Dir: Zhang Yimou
Zhang Yimou’s Hero may have promised wuxia and delivered it in a Rashomon-style vehicle, but his follow up, House of Flying Daggers, is something different altogether: a classic love triangle playing itself out in a world of the Law and a band of secret rebels who plan to overthrow it (the titular House being the rebels’ HQ).
Andy Lau and Takeshi Kaneshiro play Leo and Jin, policemen who go undercover to arrest a suspected member of the Flying Daggers, played by Zhang Ziyi, who is incognito as a blind dancer at the local Peony Pavilion brothel. These opening scenes, as Ziyi’s Mei is put to the test by Leo, mark the film as a thing of beauty, as it trades in “Hero’s” solid colors for extravagant, finely detailed silks of many colors and patterns. After her arrest, Jin breaks Mei out of jail and flees with her to the north, hoping she will take him to the group’s hideout. Being undercover means Jin has to fight alongside Mei, even when his fellow officers, not knowing who Jin is, attack. And of course, meanwhile Jin is falling in love with Mei (when it’s Zhang Ziyi, who can blame him?) while only pretending to do so for the sake of his cover. There are more twists and turns to come, and the film is so pure in its story (Salon rightly compared it to silent film and opera), that they still surprise.

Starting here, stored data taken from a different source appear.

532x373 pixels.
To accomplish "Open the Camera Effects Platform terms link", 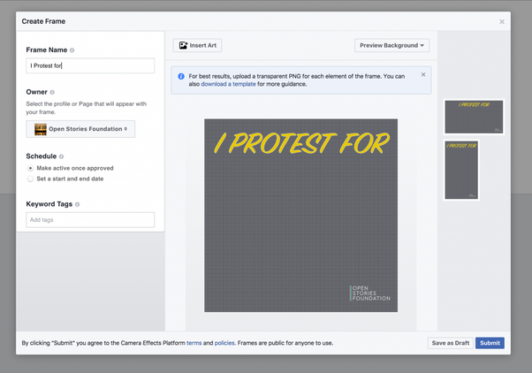I will coord(194,343).
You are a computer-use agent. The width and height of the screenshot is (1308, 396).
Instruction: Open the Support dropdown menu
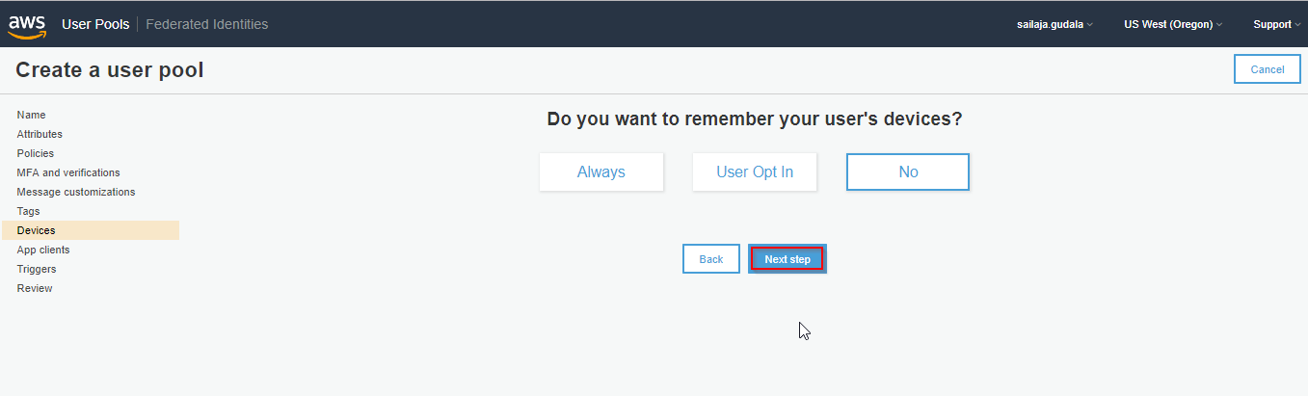[1276, 24]
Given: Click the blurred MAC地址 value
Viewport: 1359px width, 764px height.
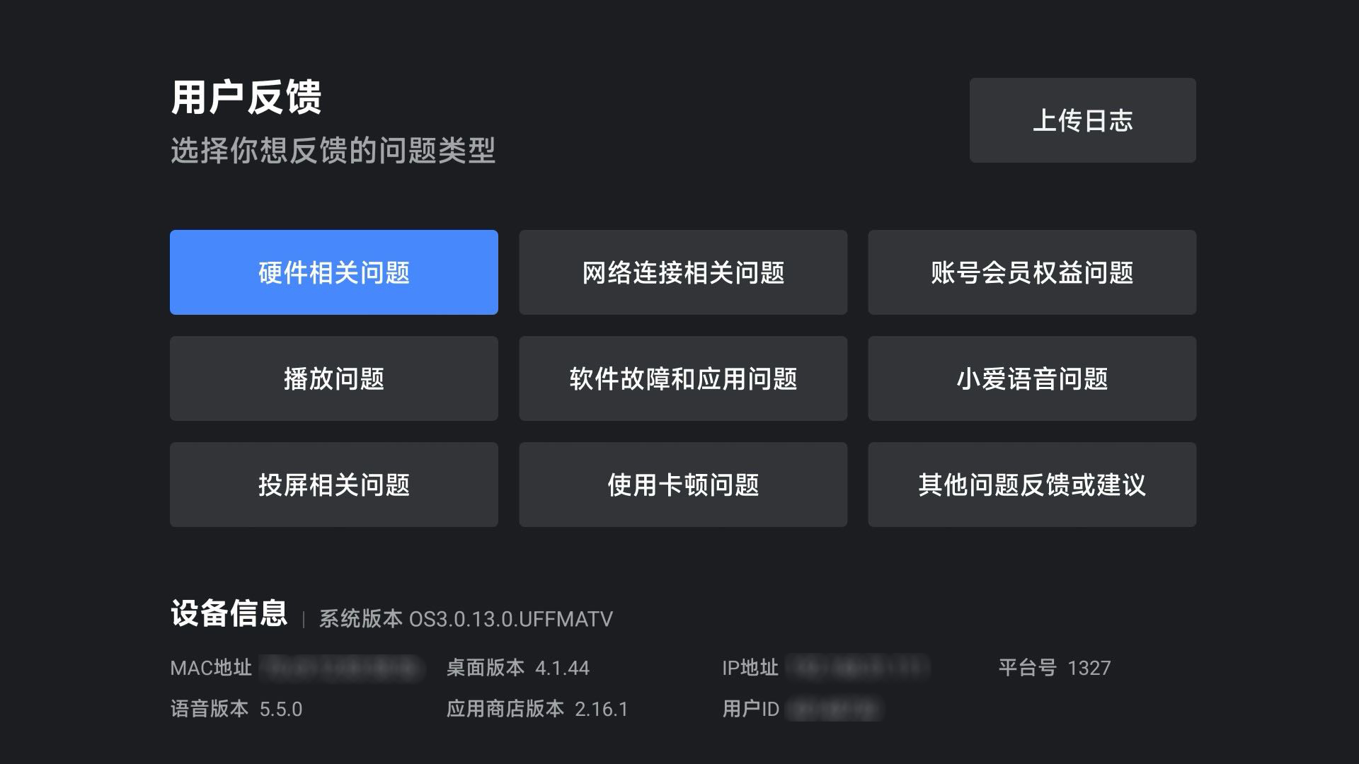Looking at the screenshot, I should pyautogui.click(x=340, y=668).
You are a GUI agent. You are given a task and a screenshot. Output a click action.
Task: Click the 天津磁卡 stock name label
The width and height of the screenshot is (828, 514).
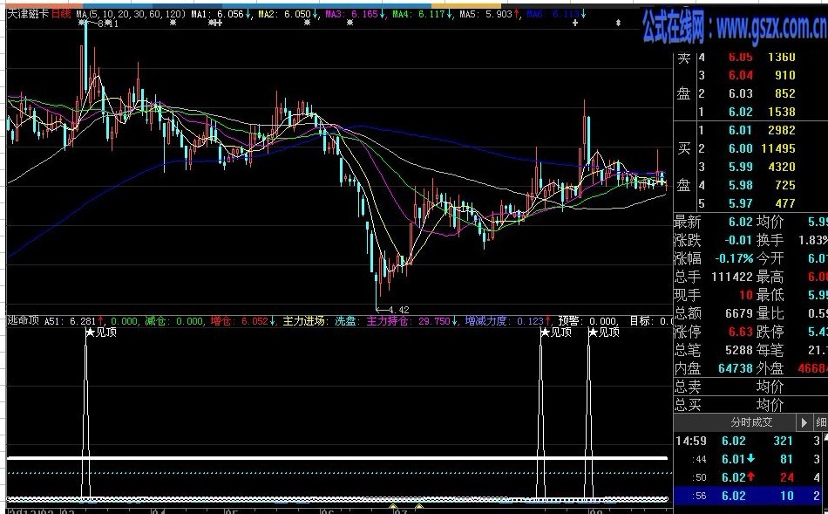coord(27,15)
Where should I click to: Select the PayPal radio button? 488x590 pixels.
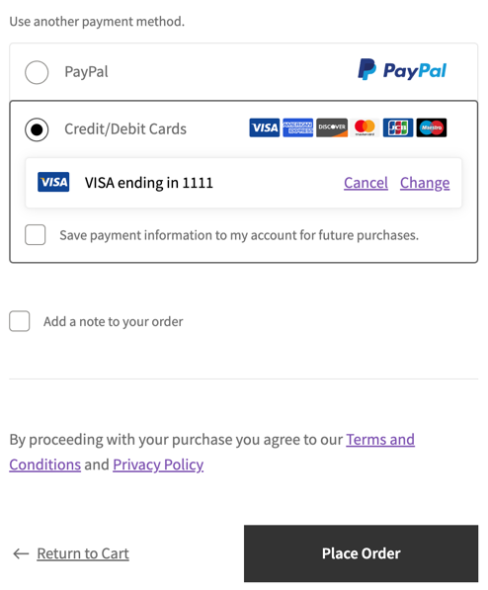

The action sequences are finally, truly breathtaking, instead of us wanting them to be so (as in Hero). Jin undertakes some archery skills that would put Legolas to shame (with a motion technique that Peter Jackson would love), and the Flying Daggers get their due as well. Adding to all this is the excellent sound design: for a fight in a bamboo forest (a wuxia staple), Yimou drops out all the music and leaves just the strange sounds of bamboo, which are after all a forest of hollow tubes. A good 5.1 system should be required to appreciate what is done here.
Yet it’s not all flash. In the center is a true romantic tale, free of irony, which few directors would get near in the west. Love is suffering, as my wife likes to remind me (physically sometimes). Yes, there’s princesses and such in sword’n’sorcery tales here, but they’re the prizes to be won after the battle, not the causes of the battle themselves. Plus, Zhang Ziyi’s Mei can do fine by herself, thank you, if you give her some daggers. Andy Lau, who I’ve never particularly liked as an actor is really good here too, with all his character’s repressed pain returning in the very last reel. Of course, maybe it takes a director like Zhang to bring out a good performance in Lau.
There was a period (“Not One Less”) where I really thought Zhang Yimou had lost it as a director, and who’s string of mediocre films were approaching than of his contemporary Chen Kaige. But fortune’s wheel had turned again, and he’s come back, in a surprising different style, perhaps, but he’s rediscovered the emotional power of his earlier work.